### Trecho

Para chegarem ao novo garimpo, eles partem de Apuí (AM) e percorrem 65 quilômetros por terra em paus-de-arara, desembolsando de R$ 20 a R$ 25 por cabeça. Trocam, então, os veículos por botes de metal, as “voadeiras” (R$ 20 a R$ 25), que navegam outros 20 quilômetros, para ganharem, à margem esquerda do rio, o Eldorado do Juma.
A área demarcada pelo governo federal é de cerca de 10 mil hectares, mas apenas 50 deles estão sendo efetivamente explorados desde o Natal de 2006, quando os primeiros quilos de ouro foram extraídos dos igarapés ao longo do Rio Juma.
Essa corrida é engrossada por uma leva de diferentes públicos, como religiosos, soldados da PM do Amazonas e jornalistas internacionais – em abril, uma equipe do San Francisco Chronicle visitou o garimpo.
O negócio atrai outros pragmáticos aventureiros que vivem da sorte alheia. É o caso de dona Zuleide, que ganha a vida como barbeira. Ela está em Eldorado do Juma desde fevereiro, ganha modestos R$ 15 por barba ou cabelo aparado e não se queixa da vida: mesmo nos dias de menor movimento, recebe o dobro do que faturava em Itaituba (PA), onde vivia do garimpo.

### Tarefas
1. Transcreva a parte do trecho sobre o garimpo Eldorado do Juma que começa em "Essa corrida é" e segue até "vivia do garimpo.".
2. Segundo o trecho sobre o garimpo Eldorado do Juma, quanto dona Zuleide ganha por barba ou cabelo aparado?
As entradas não são necessárias para resolver as tarefas.

### Dados

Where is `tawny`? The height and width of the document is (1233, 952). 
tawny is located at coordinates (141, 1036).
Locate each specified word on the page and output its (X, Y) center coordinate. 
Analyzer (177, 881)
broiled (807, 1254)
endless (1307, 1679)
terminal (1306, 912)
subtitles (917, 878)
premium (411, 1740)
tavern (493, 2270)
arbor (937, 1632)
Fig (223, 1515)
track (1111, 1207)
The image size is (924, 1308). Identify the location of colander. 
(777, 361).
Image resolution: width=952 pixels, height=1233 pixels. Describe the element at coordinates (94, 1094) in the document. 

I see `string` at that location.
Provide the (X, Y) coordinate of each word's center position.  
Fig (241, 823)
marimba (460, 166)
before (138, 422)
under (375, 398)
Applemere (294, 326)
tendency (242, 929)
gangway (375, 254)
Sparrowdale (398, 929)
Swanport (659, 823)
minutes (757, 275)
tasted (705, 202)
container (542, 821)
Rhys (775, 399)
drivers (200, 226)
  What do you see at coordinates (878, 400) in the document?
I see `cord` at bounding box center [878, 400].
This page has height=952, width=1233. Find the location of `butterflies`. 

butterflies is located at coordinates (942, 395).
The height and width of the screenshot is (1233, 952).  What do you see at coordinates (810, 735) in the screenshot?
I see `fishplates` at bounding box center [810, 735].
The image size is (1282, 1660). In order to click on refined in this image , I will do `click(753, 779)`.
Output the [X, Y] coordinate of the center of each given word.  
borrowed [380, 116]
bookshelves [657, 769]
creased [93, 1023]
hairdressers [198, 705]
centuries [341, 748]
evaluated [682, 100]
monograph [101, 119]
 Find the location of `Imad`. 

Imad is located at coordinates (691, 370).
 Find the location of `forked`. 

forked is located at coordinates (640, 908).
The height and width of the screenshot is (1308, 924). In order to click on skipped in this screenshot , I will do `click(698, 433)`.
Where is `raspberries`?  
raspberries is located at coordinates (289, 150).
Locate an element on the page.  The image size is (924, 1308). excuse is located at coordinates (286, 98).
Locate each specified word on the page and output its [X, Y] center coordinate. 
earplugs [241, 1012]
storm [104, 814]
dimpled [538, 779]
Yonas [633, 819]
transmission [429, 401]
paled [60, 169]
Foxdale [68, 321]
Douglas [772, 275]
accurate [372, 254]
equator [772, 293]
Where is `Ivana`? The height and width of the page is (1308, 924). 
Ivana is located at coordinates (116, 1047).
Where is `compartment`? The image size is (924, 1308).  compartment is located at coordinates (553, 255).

### Respostas esperadas
1.
Essa corrida é engrossada por uma leva de diferentes públicos, como religiosos, soldados da PM do Amazonas e jornalistas internacionais – em abril, uma equipe do San Francisco Chronicle visitou o garimpo.
O negócio atrai outros pragmáticos aventureiros que vivem da sorte alheia. É o caso de dona Zuleide, que ganha a vida como barbeira. Ela está em Eldorado do Juma desde fevereiro, ganha modestos R$ 15 por barba ou cabelo aparado e não se queixa da vida: mesmo nos dias de menor movimento, recebe o dobro do que faturava em Itaituba (PA), onde vivia do garimpo.

2. R$ 15 por barba ou cabelo aparado.